##### Available data
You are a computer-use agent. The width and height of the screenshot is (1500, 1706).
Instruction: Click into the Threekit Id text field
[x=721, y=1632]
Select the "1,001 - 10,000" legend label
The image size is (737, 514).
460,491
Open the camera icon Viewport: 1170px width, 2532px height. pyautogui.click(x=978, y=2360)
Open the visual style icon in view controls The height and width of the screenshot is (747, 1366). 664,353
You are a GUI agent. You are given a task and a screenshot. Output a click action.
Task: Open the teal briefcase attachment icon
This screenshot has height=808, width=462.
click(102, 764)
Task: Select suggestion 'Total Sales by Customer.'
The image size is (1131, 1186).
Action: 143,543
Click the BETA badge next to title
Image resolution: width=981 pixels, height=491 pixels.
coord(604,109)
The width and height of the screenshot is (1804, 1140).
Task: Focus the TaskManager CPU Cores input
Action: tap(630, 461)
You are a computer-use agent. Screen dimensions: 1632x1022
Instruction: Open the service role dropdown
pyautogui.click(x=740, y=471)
##########
=== What you will do ===
The answer must be every line of the records that contains the word "computer".

=== Worked solution ===
You are a computer-use agent. The width and height of the screenshot is (1500, 1706).
You are a computer-use agent. Screen dimensions: 1632x1022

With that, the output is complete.